PARIS, 3 septembre -- « Défendre la Déclaration universelle des droits de l’homme »: tel était le thème de la première table ronde qui s’est tenue cet après-midi, dans le cadre des travaux de la soixante et unième Conférence annuelle du Département de l’information (DPI) pour les organisations non gouvernementales (ONG), ouverte ce matin au Siège de l’Organisation des Nations Unies pour l’éducation, la science et la culture (UNESCO), à Paris.


Animée par le Représentant permanent du Mexique auprès des Nations Unies à Genève, Luis Alfonso de Alba, cette table ronde s’est attachée à réaffirmer le principe d’indivisibilité de tous les droits de l’homme et à rechercher les moyens de mieux tirer profit des synergies et complémentarités pouvant exister entre les différents mécanismes et institutions œuvrant à la promotion et à la protection de ces droits.


M. LUIS ALFONSO DE ALBA a rappelé qu’en tant que premier Président du Conseil des droits de l’homme, l’une des premières tâches dont il avait dû s’acquitter avait été de créer des partenariats entre le Conseil et la société civile.  Aujourd’hui, a-t-il souligné, les ONG peuvent s’exprimer à toutes les sessions du Conseil et communiquer avec les rapporteurs spéciaux.  Il a en outre rappelé que le Conseil a mis en place une procédure nouvelle: l’examen périodique universel, auquel, tous les quatre ans, tous les pays membres des Nations Unies doivent se soumettre. 


S’efforçant de présenter les complémentarités possibles entre les mécanismes de l’UNESCO et ceux des autres institutions et organes des Nations Unies s’intéressant aux droits de l’homme, Günter Overfeld, Président du Comité sur les conventions et les recommandations du Conseil exécutif de l’UNESCO et Ambassadeur et Délégué permanent de l’Allemagne à l’UNESCO, a d’emblée rappelé qu’il existe un mandat constitutionnel très clair de l’UNESCO qui confie à cette Organisation la promotion de l’éducation, la science et la culture dans le but de faire avancer le respect universel des droits de l’homme.  Il a fait part de l’existence, à l’UNESCO, d’une procédure d’examen de plaintes à huis clos.  Souvent, les plaintes sont transmises par des ONG, a-t-il précisé.  Le Comité sur les conventions et les recommandations du Conseil exécutif de l’UNESCO, composé d’une trentaine de membres, est donc une sorte de comité des droits de l’homme de l’UNESCO, a indiqué Günter Overfeld.  Des résultats peuvent être obtenus sans que le pays concerné ne perde la face, a-t-il souligné.
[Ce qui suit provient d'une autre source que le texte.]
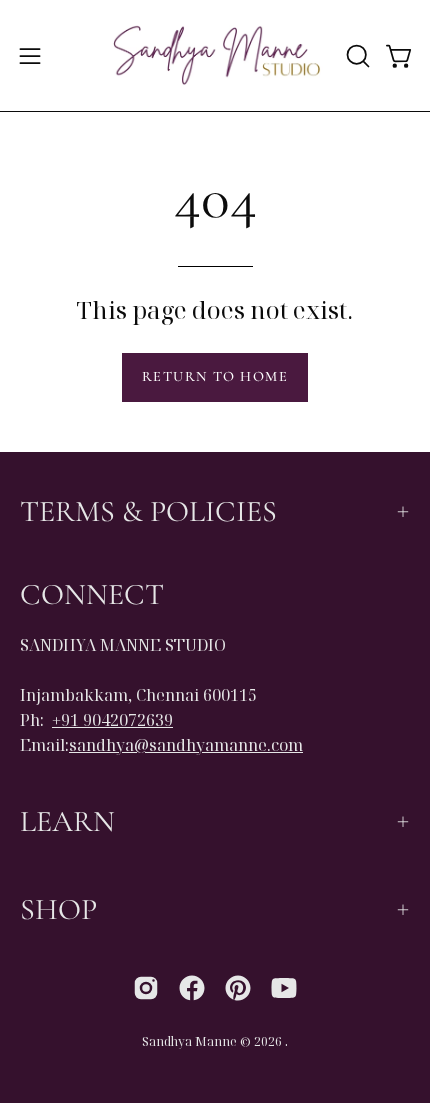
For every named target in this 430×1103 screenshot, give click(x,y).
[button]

M. LEE SWEPSTON, ancien conseiller principal aux droits de l’homme à l’Organisation internationale du travail (OIT), a rappelé que l’OIT, fondée en 1919, est une organisation tripartite.  Il a dit avoir pu constater que les ONG n’exploitent pas suffisamment le formidable instrument que constituent l’OIT et les normes y afférentes, notamment celles relatives à la lutte contre le travail des enfants.  Il convient donc pour chacun d’aborder ensemble les droits de l’homme, de manière plus ouverte et complémentaire, a souligné Lee Swepston. 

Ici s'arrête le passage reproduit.